Fast Flux
Fast Flux
One-liner: A DNS technique that rapidly rotates IP addresses associated with a domain to hide malicious infrastructure and resist takedown.
🎯 What Is It?
Fast Flux is an evasion technique used in the Command and Control stage of the Cyber Kill Chain where a domain's DNS records are rapidly changed to point to different IP addresses (often compromised machines). This makes it extremely difficult to block C2 infrastructure or identify the true location of malicious servers.
🔬 How It Works
Normal DNS vs Fast Flux
Normal DNS:
┌─────────────────────────────────────────┐
│ evil.com → 192.168.1.100 │
│ (Static, easy to block) │
└─────────────────────────────────────────┘
Fast Flux DNS:
┌─────────────────────────────────────────┐
│ evil.com → Changes every 3-5 minutes │
│ │
│ Time 0: → 1.2.3.4 (Bot in USA) │
│ Time 5: → 5.6.7.8 (Bot in Germany)│
│ Time 10: → 9.10.11.12 (Bot in Brazil)│
│ ... │
│ (1000s of rotating IPs) │
└─────────────────────────────────────────┘
Architecture Types
| Type | Description | Complexity |
|---|---|---|
| Single Flux | IP addresses rotate; nameserver static | Low |
| Double Flux | Both IPs and nameservers rotate | High |
Single Flux vs Double Flux
Single Flux:
─────────────
DNS Server (static) ──► Domain ──► Rotating IPs
ns1.evil.com evil.com 1.2.3.4, 5.6.7.8...
Double Flux:
─────────────
Rotating NS ──► Domain ──► Rotating IPs
ns1.evil.com evil.com 1.2.3.4, 5.6.7.8...
ns2.evil.com
ns3.evil.com
(all rotate)
How Fast Flux Works
1. Attacker controls domain with short TTL (3-5 min)
2. Compromised bots act as proxy nodes
3. DNS returns multiple A records (round-robin)
4. Records change frequently
Victim → DNS Query → Bot1 → Backend C2
↓
(5 min later)

• WRITTEN TASK:
Answer these questions from the Fast Flux page:
(a) In which stage of the Cyber Kill Chain is Fast Flux used?
(b) What rotates in Double Flux, and what complexity does the table give it?
(c) How short is the TTL on the domain the attacker controls?

• DATA EXTRACT:
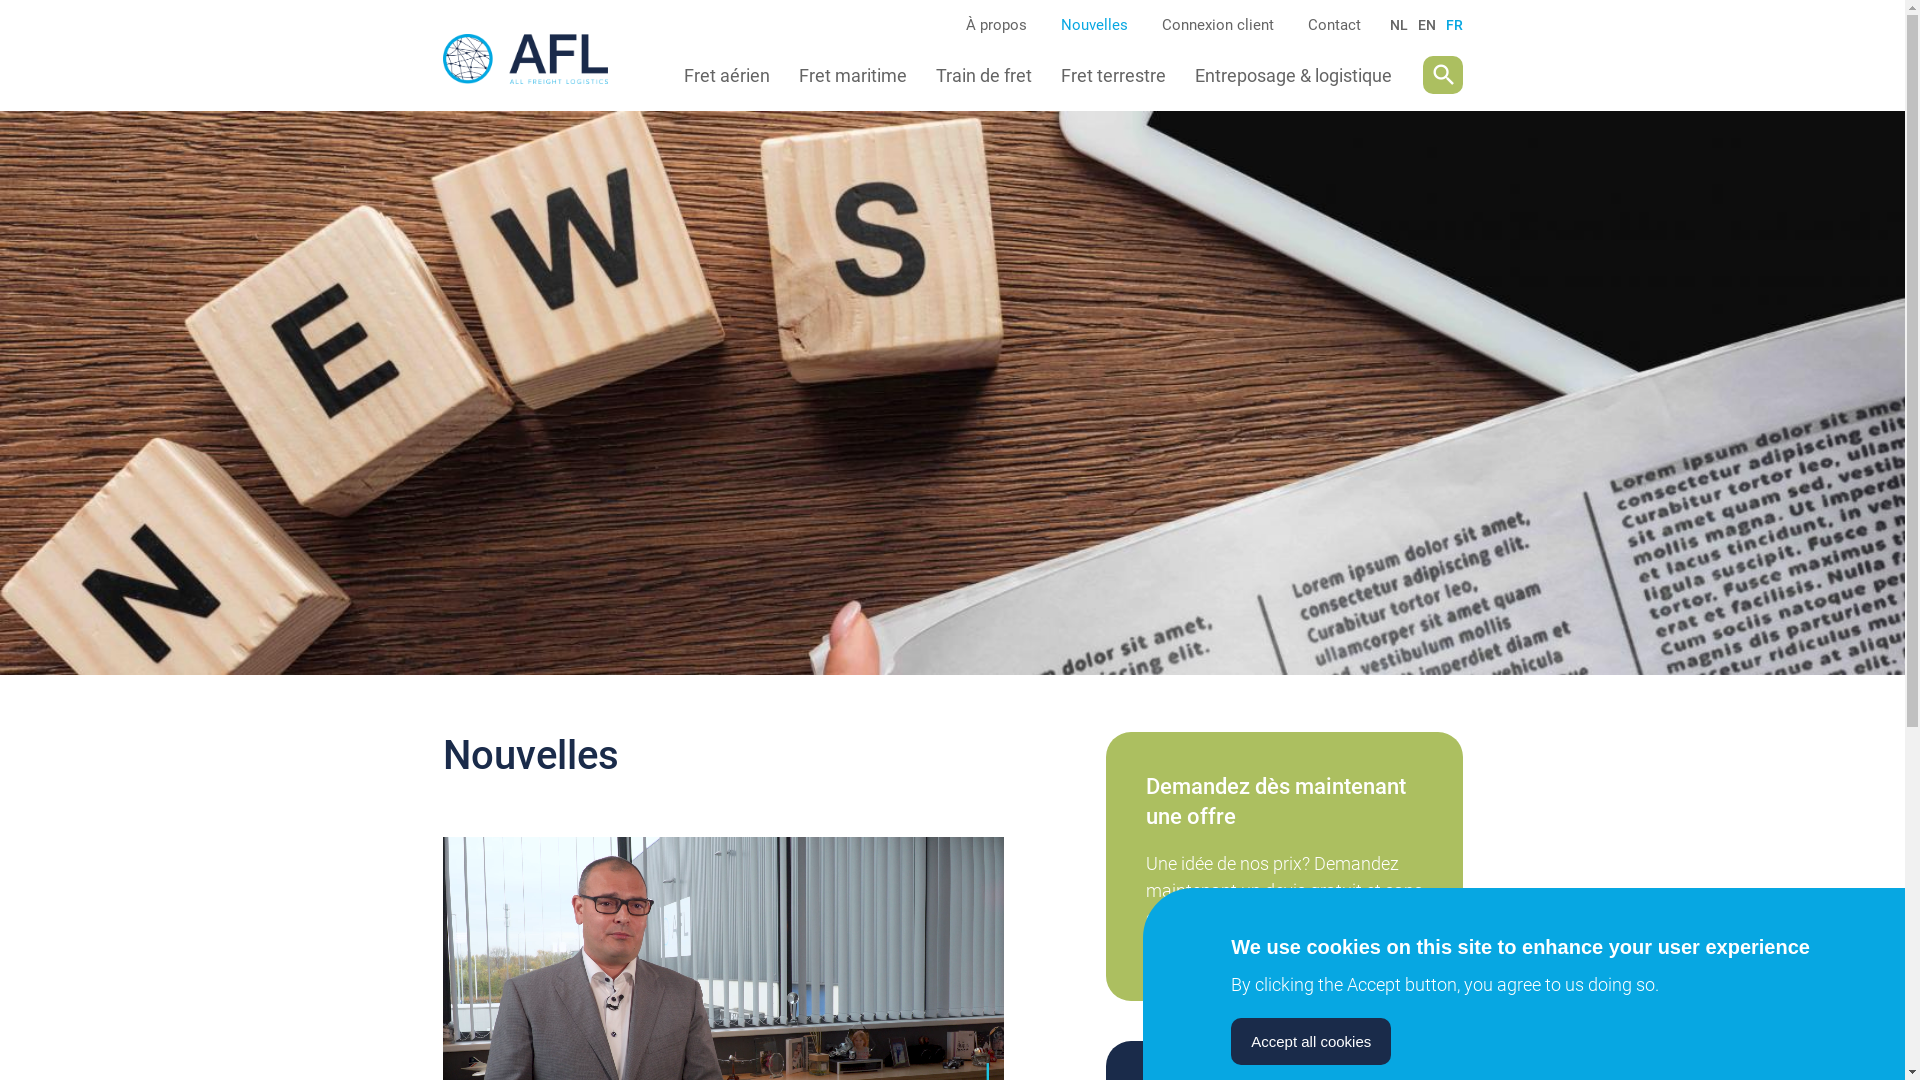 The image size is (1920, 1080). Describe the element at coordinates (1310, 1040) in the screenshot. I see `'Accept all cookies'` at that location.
==
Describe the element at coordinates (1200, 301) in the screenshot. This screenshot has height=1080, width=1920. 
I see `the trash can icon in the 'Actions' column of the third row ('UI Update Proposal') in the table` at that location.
--
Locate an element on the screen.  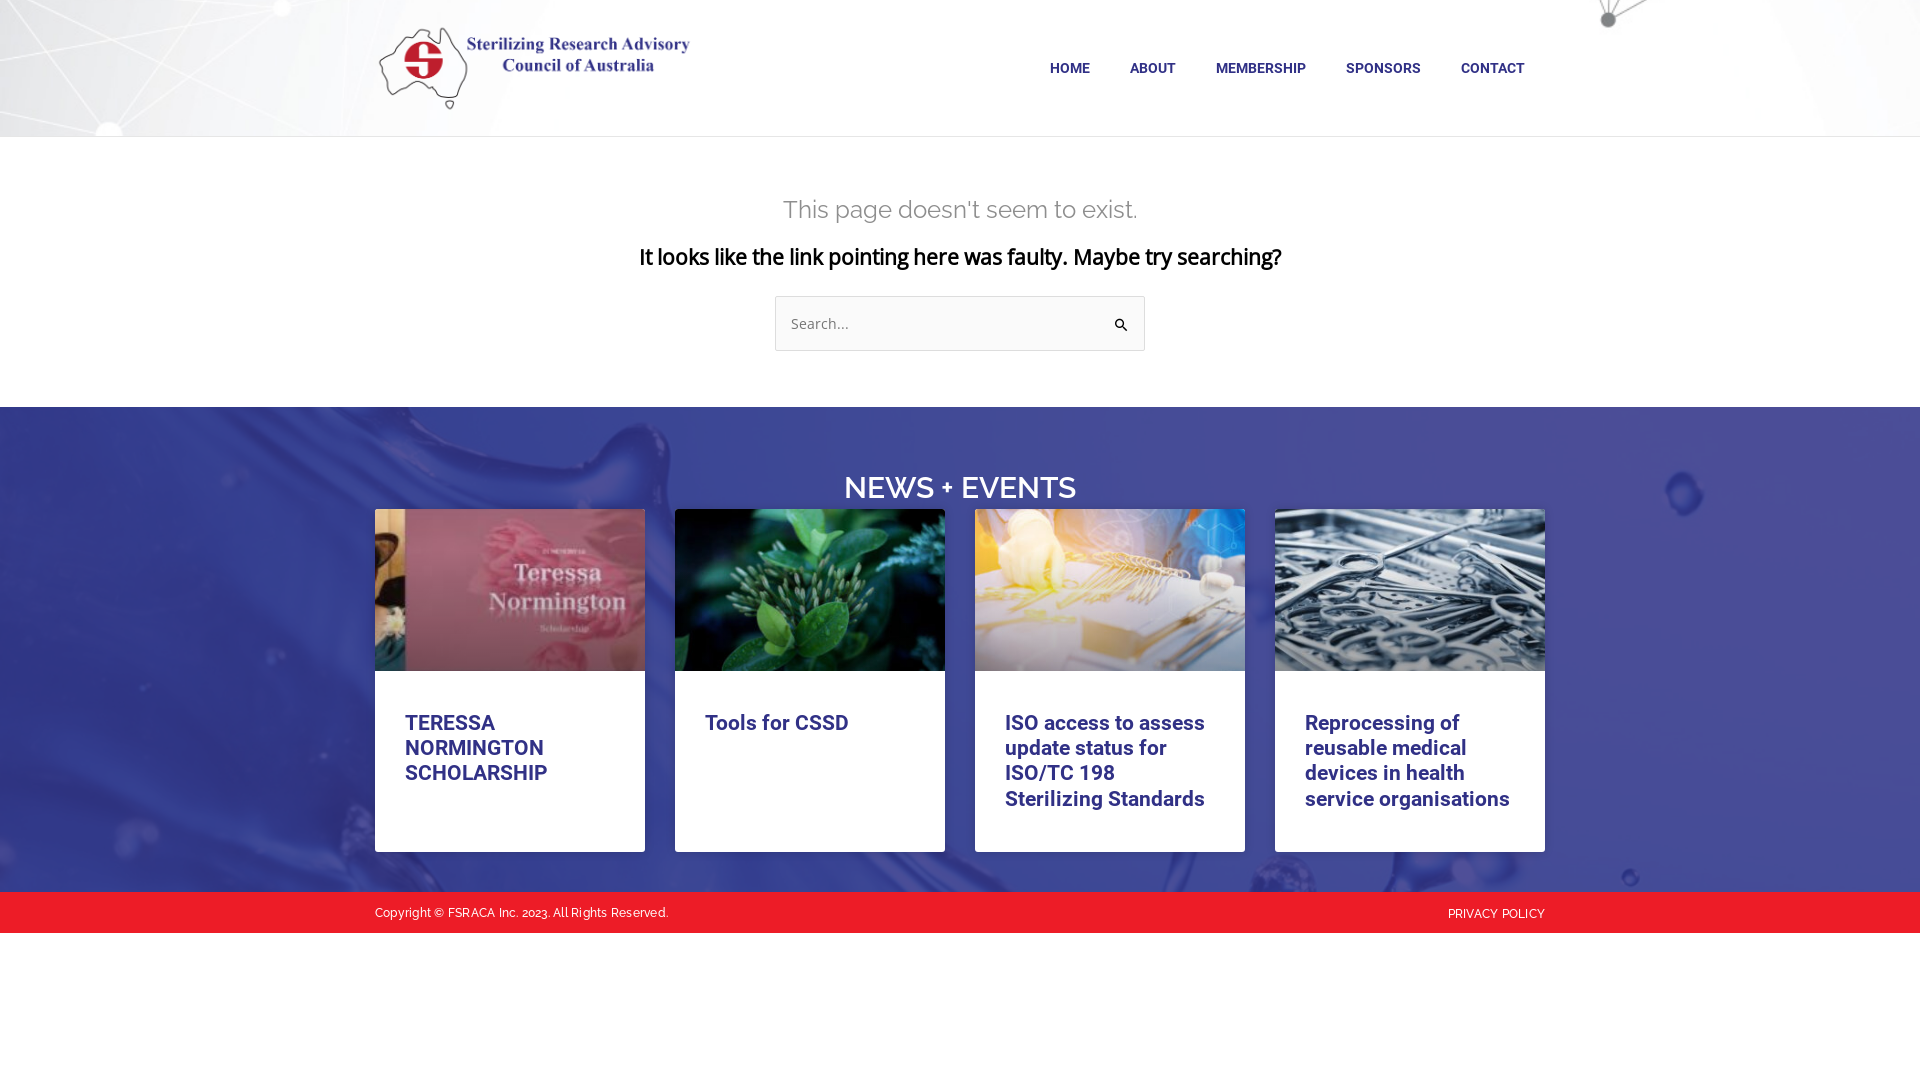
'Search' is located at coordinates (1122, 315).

• WRITTEN SOLUTION:
(a) The Command and Control stage.
(b) Both the IP addresses and the nameservers rotate, with high complexity.
(c) 3-5 minutes.